The new ruler of the internet – the AI bot
The figures don’t lie. The latest figures show that almost 40% of all internet traffic is the work of bots. This is no longer a fringe, it is a powerful force that is shaping the digital landscape. But more importantly, driving this change are AI-powered bots, which already account for 80% of activity in their category.
They, rather than simple spam scripts, are the real rulers of the web today.
So who is pulling the strings? The answer may be surprising. While the obvious suspects seem to be Google or OpenAI, the creator of ChatGPT, another giant has come to the fore in the race for mass data acquisition.
It is Meta that generates more than half of the large-scale indexing traffic, ahead of Google and OpenAI combined. This information sheds light on the scale of the ‘data harvesting’ that major technology corporations are doing.
It’s no longer just about improving the search engine or AI assistant – it’s a global sourcing operation that is driving an entire technological revolution.
Big ‘data harvest’ – what is it all for?
The purpose of this massed activity is simple: data acquisition (scraping) to train Large Language Models (LLMs). One can compare the internet to an inexhaustible mine of raw materials, and AI bots to fully automated mining machines.
They work 24/7, digging through billions of pages, articles, comments and code snippets. The more varied ‘toil’ they collect, the more powerful, ‘intelligent’ and versatile an AI model can be built.
In this way, the paradox of ‘eating its own tail’ is being realised. Machines are creating web traffic to teach other machines, which in the near future will start generating vast amounts of content themselves. This content will in turn become fodder for the next generation of AI.
It is a closed circuit in which the role of the human being as creator and receiver of information is becoming less and less central.
Unintended consequences, real costs
This revolution is not happening without cost. The first casualty is the infrastructure. Even ‘legitimate’, non-malicious bot traffic, but carried out on a massive scale, can completely clog up servers. Its access characteristics, which involve sending thousands of requests in a short period of time, generate effects almost identical to DDoS (Distributed Denial of Service) attacks, leading to the slowing down or complete paralysis of services.
From a business perspective, this means the emergence of a kind of ‘hidden AI tax’. Every company that maintains a website is unknowingly bearing the cost of this global training. It pays for extra bandwidth and more server processing power to handle the army of bots collecting data.

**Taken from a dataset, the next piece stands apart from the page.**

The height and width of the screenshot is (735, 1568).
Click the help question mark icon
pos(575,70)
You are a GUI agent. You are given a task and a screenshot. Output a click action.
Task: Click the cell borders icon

It is a form of forced subsidy for the development of technology, which is paid for by everyone present on the web, often without them even knowing it. There is also the problematic issue of intellectual property – mass scraping is in fact the automated copying of content on an unimaginable scale, which is already leading to numerous legal disputes around the world.
The echo effect and a future skewed by data
Perhaps the most serious long-term consequence, however, is that of an informational and cultural nature. It is telling that as much as 90% of the entire AI training movement is concentrated in North America.
This means that language models that aspire to become global tools learn from data filtered through the prism of a single cultural, linguistic and economic background.
Thus, unintentionally, we are building a global artificial intelligence with a very strong ‘American accent’. Its understanding of the world, cultural subtleties and even value systems will inevitably be biased.
This raises a fundamental question about the neutrality of technology to shape our future. Will AI be able to understand the problems and contexts of the people of Central Europe, Southeast Asia or Africa with the same precision as those of Silicon Valley?
We are creating a powerful tool that can perpetuate existing information inequalities, locking us into a global filter bubble.
The internet as we knew it is becoming a thing of the past. From a medium created by humans for humans, it is becoming primarily an infrastructure for the development of artificial intelligence. This change brings with it the promise of extraordinary progress, but also risks that we are only just beginning to understand.
The biggest challenge may be when AI-generated content dominates the web to such an extent that future generations of models will learn mainly from it. Are we then in danger of digital ‘degeneration’, an era of information recycling and loss of connection to real, human experience?
Understanding this phenomenon today is a key task not only for engineers, but for anyone who wants to consciously navigate the digital world. We must learn to manage this new automated reality before it can fully manage us.